Evet, çalışılmadığı için. Vatikan arşivleri en tarafsız arşivlerdir. Mesela İtalya’nın arşivleri İtalya’nın tarafını tutar haliyle, Türkiye arşivleri Türkiye’nin tarafını tutar. Vatikan’da milliyet mefhumu olmadığı için tarafsızlığını büyük oranda koruyabilmiş arşivlerdir bunlar. Bu yüzden bu arşivlerin çevrilmesi, Türkçeye kazandırılması gerekiyor. Özellikle katalog çıkarılması gerekiyor. Katalog olmadan gidip çalışmadan mümkün değil. Çünkü Vatikan arşivinde ne nerededir belli değil. Kaldı ki belli tür ve konular belli bir yerdedir diye de bir şey yok.
ON BEŞ YILDIR VATİKAN ARŞİVLERİNDEYİM
Vatikan Arşivlerinin Türk tarih yazımındaki önemini ortaya çıkarmak için aslında bu kitabı hazırladık diyebiliriz. Ha bu kitabı film çıkıyor diye önce davranıp yayınlamadık biz. Üç yıldan daha uzun bir zamandır üzerinde çalıştığımız bir şey bu. Defalarca Roma’ya gidip vesikalardan çıkardık biz bunu. Geniş olmasının yanında titizlikle tutulmuş ciddi bir arşiv Vatikan Arşivleri.
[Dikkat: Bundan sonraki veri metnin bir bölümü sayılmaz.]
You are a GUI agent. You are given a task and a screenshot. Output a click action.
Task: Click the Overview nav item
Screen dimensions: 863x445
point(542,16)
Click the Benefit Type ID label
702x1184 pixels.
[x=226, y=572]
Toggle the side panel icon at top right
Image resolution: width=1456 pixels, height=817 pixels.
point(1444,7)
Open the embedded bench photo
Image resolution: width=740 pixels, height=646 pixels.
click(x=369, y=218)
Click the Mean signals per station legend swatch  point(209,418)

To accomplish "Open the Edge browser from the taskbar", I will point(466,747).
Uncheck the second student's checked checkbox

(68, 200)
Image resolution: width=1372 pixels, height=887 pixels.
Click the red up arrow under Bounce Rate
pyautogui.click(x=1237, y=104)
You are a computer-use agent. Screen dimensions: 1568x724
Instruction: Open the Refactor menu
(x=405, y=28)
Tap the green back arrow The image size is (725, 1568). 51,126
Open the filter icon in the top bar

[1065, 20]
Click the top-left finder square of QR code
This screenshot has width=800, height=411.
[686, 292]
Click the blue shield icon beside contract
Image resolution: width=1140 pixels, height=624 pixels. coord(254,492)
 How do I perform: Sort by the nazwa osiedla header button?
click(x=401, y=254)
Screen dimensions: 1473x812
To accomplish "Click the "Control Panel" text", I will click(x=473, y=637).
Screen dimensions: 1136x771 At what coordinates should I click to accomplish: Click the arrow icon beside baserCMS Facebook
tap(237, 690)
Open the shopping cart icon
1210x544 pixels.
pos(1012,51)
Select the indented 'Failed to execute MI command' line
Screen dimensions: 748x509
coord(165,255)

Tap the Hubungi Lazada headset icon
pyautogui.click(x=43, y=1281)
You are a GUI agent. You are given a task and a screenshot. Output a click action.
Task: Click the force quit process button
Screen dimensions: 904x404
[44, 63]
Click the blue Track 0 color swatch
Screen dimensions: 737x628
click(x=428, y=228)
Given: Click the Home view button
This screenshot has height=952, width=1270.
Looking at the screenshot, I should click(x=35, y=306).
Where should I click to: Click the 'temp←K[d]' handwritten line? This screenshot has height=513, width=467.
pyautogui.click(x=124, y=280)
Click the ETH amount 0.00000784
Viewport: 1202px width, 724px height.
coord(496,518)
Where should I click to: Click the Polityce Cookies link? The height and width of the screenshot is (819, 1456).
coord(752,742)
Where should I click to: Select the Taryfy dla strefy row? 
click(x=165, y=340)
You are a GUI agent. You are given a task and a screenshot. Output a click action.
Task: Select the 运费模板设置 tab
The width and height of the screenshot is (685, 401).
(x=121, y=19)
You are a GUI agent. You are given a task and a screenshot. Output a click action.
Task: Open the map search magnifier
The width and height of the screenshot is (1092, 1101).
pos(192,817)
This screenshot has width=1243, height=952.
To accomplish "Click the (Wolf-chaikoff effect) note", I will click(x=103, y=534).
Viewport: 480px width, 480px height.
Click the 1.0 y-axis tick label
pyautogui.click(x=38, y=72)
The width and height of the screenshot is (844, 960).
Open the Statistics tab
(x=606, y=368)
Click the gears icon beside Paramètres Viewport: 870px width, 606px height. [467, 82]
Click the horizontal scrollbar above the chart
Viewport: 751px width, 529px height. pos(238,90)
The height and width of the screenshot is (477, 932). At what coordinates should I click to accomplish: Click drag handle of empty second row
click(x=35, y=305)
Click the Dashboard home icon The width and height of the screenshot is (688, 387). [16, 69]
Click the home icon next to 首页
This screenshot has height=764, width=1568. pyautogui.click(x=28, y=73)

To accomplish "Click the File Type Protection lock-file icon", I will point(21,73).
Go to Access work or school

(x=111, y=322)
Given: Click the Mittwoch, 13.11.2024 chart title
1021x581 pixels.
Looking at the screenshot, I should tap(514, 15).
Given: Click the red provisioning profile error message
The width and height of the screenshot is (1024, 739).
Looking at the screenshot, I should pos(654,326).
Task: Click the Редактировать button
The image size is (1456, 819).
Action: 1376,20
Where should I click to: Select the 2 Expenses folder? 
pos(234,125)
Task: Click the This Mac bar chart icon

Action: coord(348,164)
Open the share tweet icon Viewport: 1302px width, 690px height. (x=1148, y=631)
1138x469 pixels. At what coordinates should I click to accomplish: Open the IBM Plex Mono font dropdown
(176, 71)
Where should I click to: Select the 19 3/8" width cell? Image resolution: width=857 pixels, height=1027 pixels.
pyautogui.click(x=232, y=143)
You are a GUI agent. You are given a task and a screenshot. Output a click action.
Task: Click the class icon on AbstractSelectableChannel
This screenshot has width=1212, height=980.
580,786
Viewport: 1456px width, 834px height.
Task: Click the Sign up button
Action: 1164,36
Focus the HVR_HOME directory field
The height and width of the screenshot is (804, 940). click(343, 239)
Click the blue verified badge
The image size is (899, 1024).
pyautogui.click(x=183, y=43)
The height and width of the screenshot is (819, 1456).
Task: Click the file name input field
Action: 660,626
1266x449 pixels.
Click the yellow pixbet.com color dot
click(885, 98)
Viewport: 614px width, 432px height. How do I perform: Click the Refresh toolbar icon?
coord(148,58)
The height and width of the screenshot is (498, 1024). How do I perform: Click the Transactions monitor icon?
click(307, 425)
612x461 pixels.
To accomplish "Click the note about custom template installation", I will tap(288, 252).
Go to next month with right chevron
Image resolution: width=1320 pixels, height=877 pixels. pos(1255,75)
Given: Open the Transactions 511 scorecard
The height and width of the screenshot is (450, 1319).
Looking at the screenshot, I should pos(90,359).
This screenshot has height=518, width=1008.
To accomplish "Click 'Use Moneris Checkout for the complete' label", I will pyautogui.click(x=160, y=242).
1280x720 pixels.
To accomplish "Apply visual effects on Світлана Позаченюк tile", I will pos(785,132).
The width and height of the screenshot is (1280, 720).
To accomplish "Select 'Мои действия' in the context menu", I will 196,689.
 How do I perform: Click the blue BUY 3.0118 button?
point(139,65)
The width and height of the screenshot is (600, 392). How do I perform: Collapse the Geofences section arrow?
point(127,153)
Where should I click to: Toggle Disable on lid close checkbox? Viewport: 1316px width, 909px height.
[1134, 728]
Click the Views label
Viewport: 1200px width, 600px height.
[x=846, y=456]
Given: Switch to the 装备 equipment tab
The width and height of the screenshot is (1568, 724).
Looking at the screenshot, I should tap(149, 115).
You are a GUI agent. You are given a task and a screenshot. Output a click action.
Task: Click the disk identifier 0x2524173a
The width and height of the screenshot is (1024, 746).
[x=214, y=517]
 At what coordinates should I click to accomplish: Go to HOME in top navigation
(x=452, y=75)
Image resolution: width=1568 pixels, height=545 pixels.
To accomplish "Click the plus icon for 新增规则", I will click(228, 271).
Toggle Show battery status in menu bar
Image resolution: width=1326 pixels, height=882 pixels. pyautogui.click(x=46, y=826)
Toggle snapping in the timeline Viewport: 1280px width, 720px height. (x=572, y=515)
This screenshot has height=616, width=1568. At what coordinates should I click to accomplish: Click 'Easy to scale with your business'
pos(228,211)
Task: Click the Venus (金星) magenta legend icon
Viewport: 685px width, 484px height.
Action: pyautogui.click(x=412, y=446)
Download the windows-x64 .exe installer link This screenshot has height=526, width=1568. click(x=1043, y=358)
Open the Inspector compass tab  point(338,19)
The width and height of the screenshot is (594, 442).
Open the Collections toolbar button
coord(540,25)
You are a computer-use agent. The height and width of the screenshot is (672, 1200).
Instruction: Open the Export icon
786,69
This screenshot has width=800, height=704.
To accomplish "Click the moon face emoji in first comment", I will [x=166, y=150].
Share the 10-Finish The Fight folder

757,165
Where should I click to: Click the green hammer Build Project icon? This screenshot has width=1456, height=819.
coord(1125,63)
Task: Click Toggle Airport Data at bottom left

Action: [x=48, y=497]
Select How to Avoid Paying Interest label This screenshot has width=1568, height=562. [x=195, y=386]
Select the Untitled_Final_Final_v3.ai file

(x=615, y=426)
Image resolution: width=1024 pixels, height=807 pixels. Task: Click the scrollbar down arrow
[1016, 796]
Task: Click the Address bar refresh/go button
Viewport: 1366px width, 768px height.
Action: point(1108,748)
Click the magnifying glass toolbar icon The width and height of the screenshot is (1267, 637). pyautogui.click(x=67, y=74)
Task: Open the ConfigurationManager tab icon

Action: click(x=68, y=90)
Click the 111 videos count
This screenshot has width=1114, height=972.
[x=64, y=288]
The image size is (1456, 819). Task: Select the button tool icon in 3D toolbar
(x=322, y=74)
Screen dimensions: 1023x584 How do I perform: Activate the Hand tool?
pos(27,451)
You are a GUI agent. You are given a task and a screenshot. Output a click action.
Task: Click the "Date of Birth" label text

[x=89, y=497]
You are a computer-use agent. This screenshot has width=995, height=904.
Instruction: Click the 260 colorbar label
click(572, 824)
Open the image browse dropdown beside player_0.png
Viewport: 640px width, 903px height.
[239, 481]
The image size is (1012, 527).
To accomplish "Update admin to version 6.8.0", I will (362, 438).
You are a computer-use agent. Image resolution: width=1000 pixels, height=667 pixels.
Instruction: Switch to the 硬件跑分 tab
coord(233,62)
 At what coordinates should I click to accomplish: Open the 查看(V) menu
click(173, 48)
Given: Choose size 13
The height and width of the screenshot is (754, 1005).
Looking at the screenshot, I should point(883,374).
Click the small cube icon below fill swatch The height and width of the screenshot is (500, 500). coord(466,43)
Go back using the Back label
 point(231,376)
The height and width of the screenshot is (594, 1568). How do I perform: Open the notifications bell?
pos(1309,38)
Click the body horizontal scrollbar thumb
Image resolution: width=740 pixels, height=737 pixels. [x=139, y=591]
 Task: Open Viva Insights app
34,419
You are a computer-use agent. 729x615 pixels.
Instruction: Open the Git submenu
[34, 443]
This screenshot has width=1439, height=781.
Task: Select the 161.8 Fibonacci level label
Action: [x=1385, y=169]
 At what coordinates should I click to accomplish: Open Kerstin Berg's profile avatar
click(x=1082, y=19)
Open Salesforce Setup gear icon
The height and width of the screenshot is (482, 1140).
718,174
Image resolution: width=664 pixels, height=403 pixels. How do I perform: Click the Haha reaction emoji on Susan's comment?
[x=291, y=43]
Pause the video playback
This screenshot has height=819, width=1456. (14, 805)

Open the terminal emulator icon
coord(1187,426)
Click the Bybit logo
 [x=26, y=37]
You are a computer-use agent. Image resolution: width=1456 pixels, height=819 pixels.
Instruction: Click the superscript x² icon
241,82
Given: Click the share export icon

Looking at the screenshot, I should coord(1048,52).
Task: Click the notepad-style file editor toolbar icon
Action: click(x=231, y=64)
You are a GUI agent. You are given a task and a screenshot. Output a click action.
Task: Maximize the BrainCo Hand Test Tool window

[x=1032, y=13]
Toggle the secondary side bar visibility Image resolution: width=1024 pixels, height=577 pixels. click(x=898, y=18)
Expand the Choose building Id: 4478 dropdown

Ama vakit ayırıp, ekipler halinde gidip çalışmak lazım orada.
Birinci Dünya Savaşı’nın yüzüncü yılı olduğu için zaten daha önce bir kısmını dosyama koyduğum vesikaları toparlayıp, savaşın yıldönümünde çıkartalım istemiştim. Aslında Vatikan arşivlerinde 15 yıldan beri çalışıyorum. Bunlar gibi pek çok belgeyi tasnif edip, işaretliyorum.
E tabi. Tasnif konusunun zor olduğunu tekrar belirtmeliyim ama. Vatikan Gizli Arşivleri’ne ortalama günde 35-40 araştırmacı geliyor dünyanın çeşitli yerlerinden.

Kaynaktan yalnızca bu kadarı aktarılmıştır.